A common presentation of GAS is scarlet fever which causes the following symptoms: headache, sore throat, high temperature and raised pink/purple spots that join up to produce a skin rash, which feels like sandpaper to the touch.
Group A strep is confirmed in the laboratory from a throat swab. In Scotland, Public Health Scotland (PHS) reports the number of positive throat swabs for GAS as an indicator proxy measure of scarlet fever. (Scarlet fever has not been a Statutory Notifiable infection in Scotland since 2008 so there are no Official Statistics on this infection. PHS do however monitor and report laboratory confirmed cases of upper respiratory infections with Group A strep as an indicator of scarlet fever.)
Cases of GAS usually increase during the winter and the last time significant numbers of cases were reported was in the 2017/18 season. Peaks can occur every three to four years but social distancing measures implemented during the COVID-19 pandemic may have interrupted this cycle and explain the current increase being observed.
Whilst GAS infections, including scarlet fever, are common; the more serious Invasive Group A Streptococcal (IGAS) infections are rare.
Since the beginning of October 2022, PHS has received reports of eight IGAS cases in children under 10 years. There have been no reported deaths in this age group in Scotland this season.
PHS is working closely with NHS Boards, as well as public health colleagues across the UK, and is monitoring the situation in Scotland.
Dr Jim McMenamin, Head of Health Protection (Infection Services) at PHS, said:
“While we are seeing increased incidence of Group A strep infections at this time, complications are rare.
“We would encourage parents and care-givers to ensure children practice good hand and respiratory hygiene to help reduce the spread of common infections like this.
“If your child is showing signs of scarlet fever, please seek advice form a health professional as most cases respond promptly to early treatment with antibiotics.”
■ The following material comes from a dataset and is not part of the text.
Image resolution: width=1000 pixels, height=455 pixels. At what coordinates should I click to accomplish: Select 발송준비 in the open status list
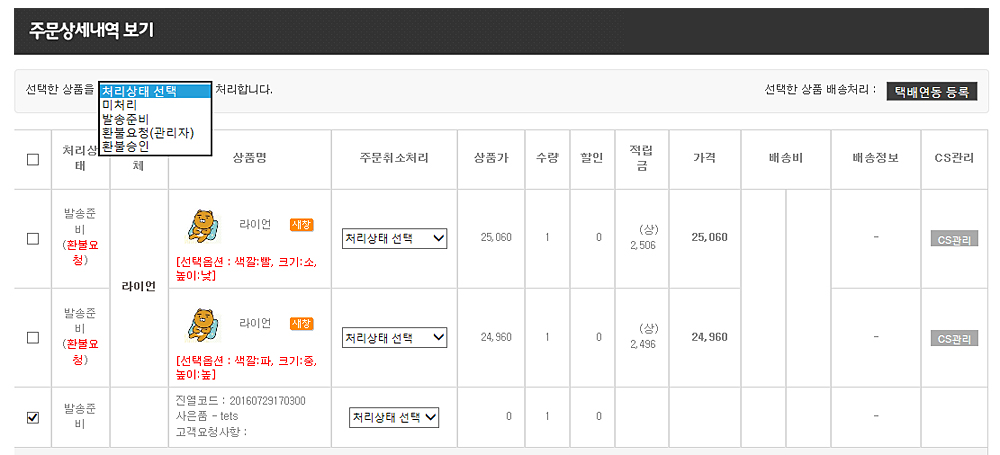coord(125,119)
More information on scarlet fever, including when to seek medical advice, can be found on NHS Inform.
Scarlet fever is very contagious and can be caught by:
- breathing in bacteria in airborne droplets from an infected person’s coughs and sneezes
- touching the skin of a person with a streptococcal skin infection, such as impetigo
- sharing contaminated towels, baths, clothes or bed linen
It can also be caught from carriers – people who have the bacteria in their throat or on their skin but don’t have any symptoms.